Jesse started to walk back towards the trailhead, a dramatic swagger to his step.
"Wait a minute—stop—Jesse!" Walt clumsily lifted the gun. "You take another step, and I'll shoot."
He didn't really know if he should point it himself or Jesse, so he split the difference, waving it back and forth between the two. His partner looked over his shoulder, unimpressed by being held at gunpoint, which didn't shock Walt, as he'd never had a particularly reliable sense of self-preservation.
"You are not going to Hank and Marie's house, Jesse," he said, in a 'forcing himself to be patient' voice. "It would be insane to do that. You will go to jail for the rest of your life—and besides, you don't even know their address."
"Yeah, I do."
"Oh, really? Then tell me where they live."
"4901 Cumbre Del Sur Court—North East, bitch."
The color drained out of his face.
"Why are you doing this to me? Why?"
Walt glanced at the gun in his hand, then looked back up at Jesse—wondering if he could possibly get this idiot to believe that he would actually shoot him.
"You tell me your reason first."
Walt lowered the gun again. If he was not prepared to explain himself to his own wife or son, he was certainly not going to waste his breath on Jesse of all people.
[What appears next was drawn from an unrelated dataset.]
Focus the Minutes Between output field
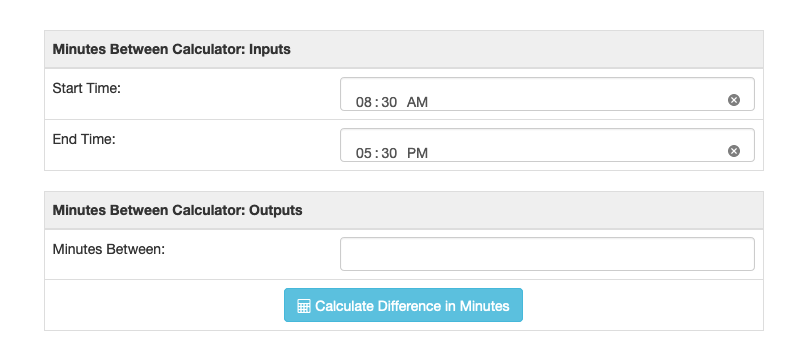 point(547,254)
"What is this, Jesse? Is this you getting back at me?" He held the pistol out, pointing at it with his free hand. "Do you think you can hold the threat of telling my family and getting the money taken from them over my head, to prevent me from pulling this trigger?"
His partner said nothing.
"Is this…blackmail?"
Jesse sneered, and Walt was disturbed to see some strange funhouse mirror version of himself staring back at him.
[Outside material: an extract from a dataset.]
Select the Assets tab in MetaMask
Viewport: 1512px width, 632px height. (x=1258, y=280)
"What can I say?" He lifted his arms. "I guess cooking meth is not the only thing I learned from you, asshole."
Walt felt an unexpected stab of betrayal. This ungrateful little piece of—how could he do this to him, after everything that had happened? Everything they'd been through together?
As soon as the thought crossed Walt's mind, he realized—there was no way he was going to do this. Jesse was not cruel, it was not in his nature, and that's what this would be—an act of cruelty.
It was a bluff, it had to be a bluff.
Walter lifted the gun and held it to his temple.
Jesse would not actually let him do this right in front of him, and even if he did – and what was the problem, really, after all, that was what he had come out here to do, Jesse as a witness hardly made a difference, and if he could convince Gus that he'd been the one to pull the trigger, so much the better—even if he did watch Walt blow his brains out, there was no way Jesse had the stomach to drag his corpse to Hank and Marie's house and subject them to the added horrors of a full confession.
He cocked the .38 Snub.
"I'm going to do it," Walt said, somewhat feebly.
"Right. Whatever, man."
He's really going to do this to me, Walt thought, seething. He's going to make my last moments on earth as undignified as possible.
He slowly raise his finger toward the trigger, repeating the logic in his head, like it was a mathematical formula—there was no way Jesse was going to carry out that threat—it didn't make sense, no sane, rational person would do something so pointlessly self-destructive.
And as Walt stared into those unblinking, still-defiant blue eyes, he remembered Gus's warning, Mike's story of the murderous wife-beater and the danger of half-measures, what, in truth he had been telling himself, deep down, probably since the moment he had spotted Jesse rolling off that roof.
Jesse Pinkman was not a sane, rational person. He was an out-of-control, Funion-eating junkie.
Jesse Pinkman might do it.
Walter White cursed and dropped his .38 Snub to his side. His partner gave him a wide, shit-eating grin, and Walt would not have been surprised if the next words out of his mouth were "checkmate, bitch!"
Instead, Jesse sprinted forward and hurled himself at Walt.